Incarcerated Red Army men inundated the defense commissar with desperate letters about their torture, begging—begging—for his help. “Kliment Yefremovich! You must check how the cases against the commanders of the Red Army are being handled,” a group of civil war comrades wrote to him. “You will find that materials are extracted from the arrested by means of force, threats, and turning men into limp rags.”298 Whether Voroshilov read these painful letters, which came in the many thousands, is unknown.299 In a pathetic note to himself, he wrote, “It is possible to fall into an unpleasant situation: you defend someone and he turns out to be a true enemy, a fascist.”300 But Voroshilov told Kuznetsov, the naval commander, that he did not believe in the guilt of the commander of the Black Sea Fleet, who had been arrested.

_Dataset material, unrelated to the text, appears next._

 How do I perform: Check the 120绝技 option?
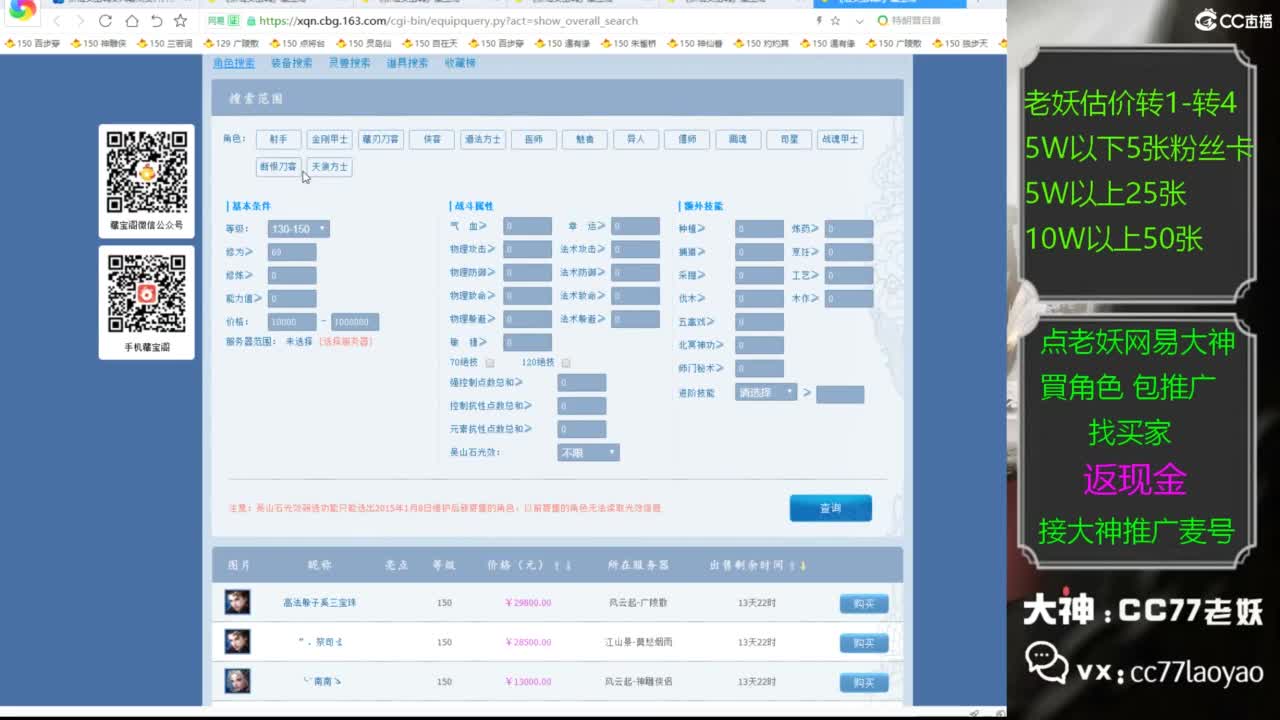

Kuznetsov wondered, “How is it possible to sleep, when hundreds and thousands of your subordinates are arrested, and you know this is wrong?” He added, “The longer things went on, the more he [Voroshilov] lost face.”301 In fact, evidence indicates that Voroshilov knew full well the charges were a lie.302 He also comprehended the incalculable damage and dishonor wrought upon so many dedicated, patriotic military men as uniforms, chevrons, and medals were torn off and bullets fired into the backs of necks. “The authority of the army in the country is shaken,” Voroshilov wrote, again in notes to himself. “The authority of the commanding group has been shaken. . . . This means that the methods of our work, the whole system of governing the army, my work as commissar, has suffered a shattering crash.”303

Sixteen years after Voroshilov had implored Stalin, in vain, to move him to a civilian post, the former metalworker had come to cherish the Red Army, but his forced complicity in the massacre of loyal officers on the basis of fabricated charges and torture-extracted testimony psychologically pulverized him.304 When Alexandra Kollontai returned from her ambassadorial post to Moscow in 1937, accompanying the Swedish foreign minister, she found the normally buoyant Voroshilov “sweating from suffering; he was unaccustomedly hunched over.” She commiserated, telling him of the “terrible sorrow” that resulted from “losing faith” in the moral fiber of close friends. “You understand this?” he responded. “Terrible grief, yes, yes.”305

People were at a loss. “Could Voroshilov really have been indifferent to the fate of these cadres, colleagues from the civil war?” wondered Colonel Ilya Dubinsky, a Soviet tank commander demoted to deputy head of a school in Kazan. “With whom did he intend to smash the arrogant Hitler?”306 Trotsky, from afar, called Voroshilov “hopelessly compromised among all the thoughtful elements of the army.”307 Voroshilov carried a pistol and was an expert marksman. He lacked Orjonikidze’s courage, however—if suicide can be called courage. Whether the defense commissar contemplated shooting Stalin, we shall never know. Voroshilov had to know he was no substitute leader.

FIFTH COLUMN STORY LINE

Stalin had one of the most exhilarating periods in his life in May–June 1937. He had plotted and carried out a conspiracy to invent a conspiracy, ridding himself of the few plausible alternate leaders, compelled the rest of the upper officer corps to take part, and broken Voroshilov like a dog, while having his handiwork relentlessly acclaimed in newspapers and on radio. But did Stalin understand the price? Unlike Voroshilov, he appreciated Tukhachevsky’s exceptional talent. Stalin did not need Machiavelli to understand that a celebrated military man posed the gravest threat to a prince. (The Florentine had advised that such a commander should either be killed or discredited in the eyes of the army and the people.)308 Molotov said late in life, apropos of Tukhachevsky, “We were not sure whether he would stay firmly on our side at a difficult moment, because he was a rightist” and, unlike Trotskyites, rightists concealed their views. Molotov added, “Had he [Tukhachevsky] not been caught, he would have been very dangerous. He was the most authoritative.”309 True enough, but Stalin could have just had the commander quietly exiled or shot. But the despot had deliberately cut a very wide swath. And he had insisted that the men’s bodies be lacerated until they confessed to being foreign agents.